━━━━━ DATASET EXTRACT

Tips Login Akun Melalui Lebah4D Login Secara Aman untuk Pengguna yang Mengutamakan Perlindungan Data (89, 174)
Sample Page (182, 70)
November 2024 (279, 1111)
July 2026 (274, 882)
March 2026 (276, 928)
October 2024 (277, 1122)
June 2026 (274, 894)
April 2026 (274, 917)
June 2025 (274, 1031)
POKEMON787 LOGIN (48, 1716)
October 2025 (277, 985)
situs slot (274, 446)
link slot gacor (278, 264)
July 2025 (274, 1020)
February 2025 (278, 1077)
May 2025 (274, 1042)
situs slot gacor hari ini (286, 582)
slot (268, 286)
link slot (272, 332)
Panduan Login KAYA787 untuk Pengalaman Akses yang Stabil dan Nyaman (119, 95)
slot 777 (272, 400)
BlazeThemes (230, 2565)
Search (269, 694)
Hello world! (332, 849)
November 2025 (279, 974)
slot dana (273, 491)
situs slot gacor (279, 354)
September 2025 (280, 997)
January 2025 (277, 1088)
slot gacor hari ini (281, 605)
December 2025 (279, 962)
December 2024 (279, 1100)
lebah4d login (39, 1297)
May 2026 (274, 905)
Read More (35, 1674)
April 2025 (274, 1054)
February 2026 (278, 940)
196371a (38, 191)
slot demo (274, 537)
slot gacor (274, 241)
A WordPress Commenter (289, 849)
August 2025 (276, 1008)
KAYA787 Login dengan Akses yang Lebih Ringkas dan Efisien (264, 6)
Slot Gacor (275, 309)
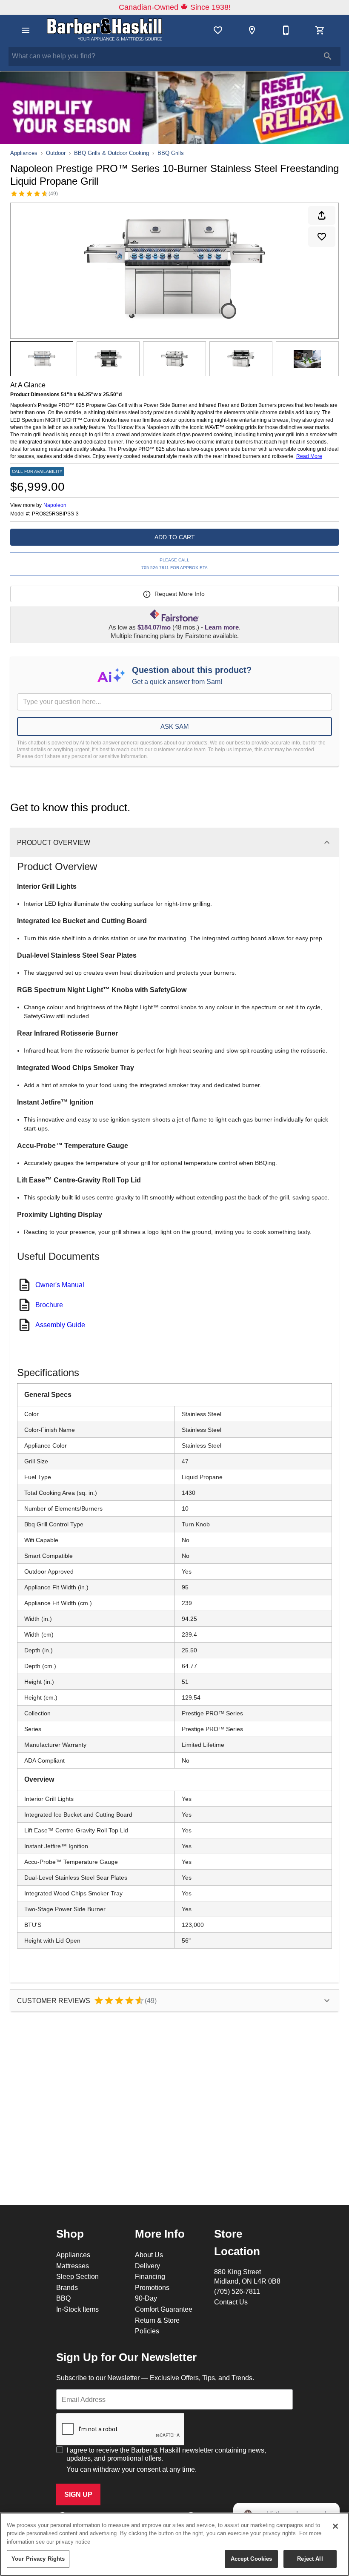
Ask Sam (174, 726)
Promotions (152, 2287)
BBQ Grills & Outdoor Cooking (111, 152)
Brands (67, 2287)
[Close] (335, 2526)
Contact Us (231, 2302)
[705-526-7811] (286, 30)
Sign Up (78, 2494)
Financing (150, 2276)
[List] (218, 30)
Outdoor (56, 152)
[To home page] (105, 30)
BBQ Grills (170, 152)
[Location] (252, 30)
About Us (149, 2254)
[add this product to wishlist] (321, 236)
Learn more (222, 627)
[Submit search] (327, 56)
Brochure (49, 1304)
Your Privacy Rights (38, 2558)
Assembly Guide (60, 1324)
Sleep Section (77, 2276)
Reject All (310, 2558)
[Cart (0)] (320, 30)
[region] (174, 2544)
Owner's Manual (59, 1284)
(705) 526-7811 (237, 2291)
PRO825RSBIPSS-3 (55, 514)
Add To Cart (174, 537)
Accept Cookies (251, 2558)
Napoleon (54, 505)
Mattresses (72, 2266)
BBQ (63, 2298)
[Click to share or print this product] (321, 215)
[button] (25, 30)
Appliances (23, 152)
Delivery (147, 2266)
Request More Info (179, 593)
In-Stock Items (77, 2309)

━━━━━━━━━━

EXERCISE: Without the images, write out all of the records exactly.

ANSWER TO THE EXERCISE:
Tips Login Akun Melalui Lebah4D Login Secara Aman untuk Pengguna yang Mengutamakan Perlindungan Data (89, 174)
Sample Page (182, 70)
November 2024 (279, 1111)
July 2026 (274, 882)
March 2026 (276, 928)
October 2024 (277, 1122)
June 2026 (274, 894)
April 2026 (274, 917)
June 2025 (274, 1031)
POKEMON787 LOGIN (48, 1716)
October 2025 (277, 985)
situs slot (274, 446)
link slot gacor (278, 264)
July 2025 (274, 1020)
February 2025 (278, 1077)
May 2025 (274, 1042)
situs slot gacor hari ini (286, 582)
slot (268, 286)
link slot (272, 332)
Panduan Login KAYA787 untuk Pengalaman Akses yang Stabil dan Nyaman (119, 95)
slot 777 (272, 400)
BlazeThemes (230, 2565)
Search (269, 694)
Hello world! (332, 849)
November 2025 (279, 974)
slot dana (273, 491)
situs slot gacor (279, 354)
September 2025 (280, 997)
January 2025 (277, 1088)
slot gacor hari ini (281, 605)
December 2025 (279, 962)
December 2024 (279, 1100)
lebah4d login (39, 1297)
May 2026 (274, 905)
Read More (35, 1674)
April 2025 (274, 1054)
February 2026 (278, 940)
196371a (38, 191)
slot demo (274, 537)
slot gacor (274, 241)
A WordPress Commenter (289, 849)
August 2025 (276, 1008)
KAYA787 Login dengan Akses yang Lebih Ringkas dan Efisien (264, 6)
Slot Gacor (275, 309)
Ask Sam (174, 726)
Promotions (152, 2287)
BBQ Grills & Outdoor Cooking (111, 152)
Brands (67, 2287)
[Close] (335, 2526)
Contact Us (231, 2302)
[705-526-7811] (286, 30)
Sign Up (78, 2494)
Financing (150, 2276)
[List] (218, 30)
Outdoor (56, 152)
[To home page] (105, 30)
BBQ Grills (170, 152)
[Location] (252, 30)
About Us (149, 2254)
[add this product to wishlist] (321, 236)
Learn more (222, 627)
[Submit search] (327, 56)
Brochure (49, 1304)
Your Privacy Rights (38, 2558)
Assembly Guide (60, 1324)
Sleep Section (77, 2276)
Reject All (310, 2558)
[Cart (0)] (320, 30)
[region] (174, 2544)
Owner's Manual (59, 1284)
(705) 526-7811 (237, 2291)
PRO825RSBIPSS-3 (55, 514)
Add To Cart (174, 537)
Accept Cookies (251, 2558)
Napoleon (54, 505)
Mattresses (72, 2266)
BBQ (63, 2298)
[Click to share or print this product] (321, 215)
[button] (25, 30)
Appliances (23, 152)
Delivery (147, 2266)
Request More Info (179, 593)
In-Stock Items (77, 2309)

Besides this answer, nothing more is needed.